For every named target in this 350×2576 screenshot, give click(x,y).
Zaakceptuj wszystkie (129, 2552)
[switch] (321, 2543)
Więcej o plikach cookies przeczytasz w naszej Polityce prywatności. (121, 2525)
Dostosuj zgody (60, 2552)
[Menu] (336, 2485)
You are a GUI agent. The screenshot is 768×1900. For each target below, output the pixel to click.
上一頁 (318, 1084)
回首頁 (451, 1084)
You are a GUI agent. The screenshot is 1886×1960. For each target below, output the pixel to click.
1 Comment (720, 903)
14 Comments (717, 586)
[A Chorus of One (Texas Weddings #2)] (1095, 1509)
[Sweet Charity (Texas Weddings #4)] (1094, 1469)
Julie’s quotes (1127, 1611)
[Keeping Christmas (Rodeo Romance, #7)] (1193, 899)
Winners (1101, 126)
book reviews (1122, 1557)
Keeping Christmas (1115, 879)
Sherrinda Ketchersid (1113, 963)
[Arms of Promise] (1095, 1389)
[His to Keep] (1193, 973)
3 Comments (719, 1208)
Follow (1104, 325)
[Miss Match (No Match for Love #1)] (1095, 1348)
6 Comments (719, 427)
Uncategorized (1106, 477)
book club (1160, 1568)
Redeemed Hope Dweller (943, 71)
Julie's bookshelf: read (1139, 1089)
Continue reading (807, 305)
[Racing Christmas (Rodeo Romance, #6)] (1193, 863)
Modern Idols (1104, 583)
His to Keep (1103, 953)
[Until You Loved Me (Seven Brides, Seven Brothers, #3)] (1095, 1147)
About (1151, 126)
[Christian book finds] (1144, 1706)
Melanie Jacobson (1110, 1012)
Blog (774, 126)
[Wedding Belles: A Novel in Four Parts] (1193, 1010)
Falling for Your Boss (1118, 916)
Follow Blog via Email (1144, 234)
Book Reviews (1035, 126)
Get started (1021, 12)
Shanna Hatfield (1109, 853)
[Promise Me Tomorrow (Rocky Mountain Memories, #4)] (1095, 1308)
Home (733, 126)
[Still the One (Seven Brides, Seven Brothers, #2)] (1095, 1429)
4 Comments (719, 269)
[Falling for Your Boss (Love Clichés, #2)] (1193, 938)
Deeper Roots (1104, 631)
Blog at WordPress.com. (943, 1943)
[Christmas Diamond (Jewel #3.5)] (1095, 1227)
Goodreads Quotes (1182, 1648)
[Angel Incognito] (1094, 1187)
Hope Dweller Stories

WORK INSTRUCTIONS –
Your answer should consist of the lines above that hold the word "Weddings".

YOUR SOLUTION –
[A Chorus of One (Texas Weddings #2)] (1095, 1509)
[Sweet Charity (Texas Weddings #4)] (1094, 1469)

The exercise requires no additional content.